▶ Passage to read:
Orange is the New Black ’s Laverne Cox is an accomplished actress, outspoken trans-rights activist, and boundary-busting sex symbol whose unique pop-culture platform is helping her change the world.
I’VE INTERVIEWED A few celebrities in my day, but Laverne Cox is the first to mention “cis-normative, hetero-normative, imperialist, white supremacist, capitalist patriarchy” within the first ten minutes. Or, you know, at all. By the time we’re done chatting in N.Y.C., I’m convinced that this actress, advocate, artist, thinker, producer, college speaker, “bell hooks-a-phile,” karaoke-slayer (more about that later) and trained dancer ought to add “intellectual badass” to her business card. Because while I entered our meeting as a starstruck fangirl, I left feeling like I’d been taken to church, school, and possibly intersectional feminist heaven. Quite plainly, the woman is a fucking whirlwind of smarts, beauty, and guts.
“Three or four years ago I could barely pay my rent,” the Emmy-nominated star of Netflix’s hit show Orange is the New Black tells me over lavender mint tea. “So it’s nice to be in demand.” We’re sitting in a well-appointed, quiet two-story restaurant with bookshelves from floor to ceiling. When the Alabama-raised actress takes off her sunglasses and hood—a standard-issue celebrity disguise that looks incredibly chic on her—she seems a little sleepy. She’s just finished a speaking tour of Ontario; shot a CBS pilot; and is gearing up to do press for the third season of OITNB. “In demand” seems like the understatement of the year.
Cox warms up quickly as we delve into the topics that seem closest to her heart: art and advocacy. The transgender actress, an alum of the Alabama School of Fine Arts and Marymount Manhattan College, plays inmate Sophia Burset on OITNB. She received a historic Emmy nomination for her performance, but her career doesn’t stop there. I tell her I’ve never seen a speaking schedule as rigorous as hers is—in one recent month, she crisscrossed the states speaking at six different universities from Connecticut to California—and wonder how she balances her passion for acting with her obvious dedication to trans advocacy. “I’m an actress first and always an actress first,” she says. “I have to prioritize that work. At the end of the day, most of what I do in terms of advocacy is talking. I talk a lot. I’ve also been involved in elevating some trans people’s stories that maybe didn’t have the same platform that I’ve had, and I’m proud of that.”

▶ Given material:

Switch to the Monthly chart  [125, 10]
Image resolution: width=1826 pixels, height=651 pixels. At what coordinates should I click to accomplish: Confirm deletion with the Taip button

▶ Task description:
Carry the Laverne Cox profile forward from its final paragraph, writing what comes next.

▶ Answer for the task:
To that end, Cox is a major creative force behind Free CeCe, a documentary about transgender woman CeCe McDonald, who served time in a men’s prison in Minnesota. The film, expected to debut in 2016, focuses on trans-misogyny and violence against transgender women of color.
“I had this fantasy that once I was famous and accepted by society, this guy would be like, ‘Oh, I’m dating Laverne.’”
“I love CeCe,” Cox says. “Her case came to me because violence against trans women has always been something that hits me in my gut.” Cox is not unfamiliar with physical and emotional violence. “I think ‘bullying’ is almost a nice word for being beat up, held down, and kicked by groups of kids. ‘Bullying’ makes it all sound nice when it’s straight up violence. So I have a history. I’ve dealt with a lot of street harassment, so violence against trans women is something that’s terrifying.” And then Cox asks the question central to her work as both an advocate and an artist: “How do we really begin to dismantle a culture of violence, of rape culture? What does that look like?”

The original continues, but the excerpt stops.